The first step in building a storyteller website is the same as what’s needed for building a great TED Talk. You must always begin with a singular idea. It must be a noteworthy proposition that helps people understand what unique thing or skill you bring to the table. It must challenge an assumption or traditional way of looking at things. It must cause the person's eyebrows to go up a little. Your storyteller website must quickly generate a sense of curiosity and a reason to care.

2) Develop An Unexpected Or Catchy Way To State Your Idea

You must think of your website as a gift to your audience. Your headline must be clear and compelling because people will "click off" if it does not seem relevant to them. It must also be current. Old news is no news! You've got to show people that you are giving them something nobody else can do. It's is no longer acceptable to be the best at what you do. You must be perceived as the only one who does what you do!

3) Collect Relevant Information

Put yourself in the prospect's shoes. Collect all the information you can find on your subject matter and then build it into collections of useful resources. Build a reference library with vivid examples, illustrations, facts, common questions, and customer stories. These can be written articles or videos. Different audiences will have different preferences.

4) Consider Your Call To Action

The purpose of any website, like any TED Talk, is to drive people to consider a new reality. You want them to take action on the idea presented. You want them to begin an exploration or conversation and take the next logical step. That means you must build a hopeful picture of the future. You must give them something specific they can do to as a result of what they have just learned or heard. People naturally want a sense of closure, and it's up to you to provide it.

5) Create A Wireframe

Now is the time to put your story into motion. Take them on a journey from beginning to end. Build a flowchart showing how all the pieces move from one to the next. I like using the "Triad Principle" during this phase. This principle recognizes that people gravitate towards ideas presented in groups of three. So start with your three biggest pieces. Then build three pieces under each of those, and so on.

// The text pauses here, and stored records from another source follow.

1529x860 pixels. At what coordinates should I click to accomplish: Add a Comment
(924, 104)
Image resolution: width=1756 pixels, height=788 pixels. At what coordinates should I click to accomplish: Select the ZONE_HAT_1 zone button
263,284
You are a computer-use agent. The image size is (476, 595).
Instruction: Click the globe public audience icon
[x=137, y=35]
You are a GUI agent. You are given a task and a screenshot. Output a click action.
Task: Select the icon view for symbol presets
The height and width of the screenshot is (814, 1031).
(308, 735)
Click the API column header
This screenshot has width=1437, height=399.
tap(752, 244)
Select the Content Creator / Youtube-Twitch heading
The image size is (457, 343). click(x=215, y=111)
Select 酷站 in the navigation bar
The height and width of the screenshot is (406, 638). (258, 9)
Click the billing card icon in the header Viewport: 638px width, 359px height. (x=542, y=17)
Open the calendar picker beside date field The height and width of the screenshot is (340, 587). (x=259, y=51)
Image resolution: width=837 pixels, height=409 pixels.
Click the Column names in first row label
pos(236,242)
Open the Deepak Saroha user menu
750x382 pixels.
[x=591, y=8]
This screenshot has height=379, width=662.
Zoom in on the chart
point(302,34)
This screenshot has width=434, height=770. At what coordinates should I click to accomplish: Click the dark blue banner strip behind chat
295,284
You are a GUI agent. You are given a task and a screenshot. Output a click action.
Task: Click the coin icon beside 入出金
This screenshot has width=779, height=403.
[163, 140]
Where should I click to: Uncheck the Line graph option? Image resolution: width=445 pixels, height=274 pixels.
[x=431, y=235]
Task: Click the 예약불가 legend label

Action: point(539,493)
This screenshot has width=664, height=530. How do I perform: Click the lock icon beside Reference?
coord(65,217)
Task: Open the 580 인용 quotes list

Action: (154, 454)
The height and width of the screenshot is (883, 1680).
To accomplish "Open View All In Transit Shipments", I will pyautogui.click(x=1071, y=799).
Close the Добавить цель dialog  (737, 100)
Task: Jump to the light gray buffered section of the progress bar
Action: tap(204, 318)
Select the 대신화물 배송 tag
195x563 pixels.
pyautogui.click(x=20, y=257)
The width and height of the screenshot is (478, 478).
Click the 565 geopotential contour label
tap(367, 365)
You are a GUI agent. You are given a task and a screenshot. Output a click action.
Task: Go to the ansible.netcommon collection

One of my favorite tricks during this phase is to use sticky notes so I can arrange and rearrange key elements easily. If necessary, you can deviate from the Triad Principle later, but it often proves to be the most efficient and effective communication method. Keep in mind that business is ultimately about relationships. You want people to feel like they know you. Graphics, pictures, and videos help with that. Your goal is to help them build a sense of who you are and what you stand for.

During this process, keep your language on their terms. Talk like they talk, not how you talk. Avoid lingo they don't use. Use metaphors and examples they would understand. Build an emotional bond, because the mind eventually follows the heart.

6) Trim It

One of the great benefits of TED Talks is that the presenters are forced to keep it short. It's also one of the greatest advantages of Twitter. You must be disciplined in your content creation. Take at least three passes with the specific goal of eliminating unnecessary paragraphs, sentences, and words. Trim, trim, and trim some more. Where possible, replace your words with graphic images.

7) Test It

When I first started my speaking career, I was encouraged to give my speeches over and over again in front of a mirror. When you have to say things out loud, they often sound very different than they sound in your brain. You stumble over things. Change them. If you accidentally say things a little differently, consider them as improvements. After you've heard yourself often enough, it's time to go find another listener or two. Talk them through it. See how they react. Watch where their focus goes fuzzy or where they stumble. Ask them what's missing or confusing? Then, and only then, are you ready to go live.

Once you have taken these seven steps, you'll find that your storyteller website does the job you were hoping for. And, it is here that I can take a quote from the movie Field of Dreams. "If you build it, they will come!"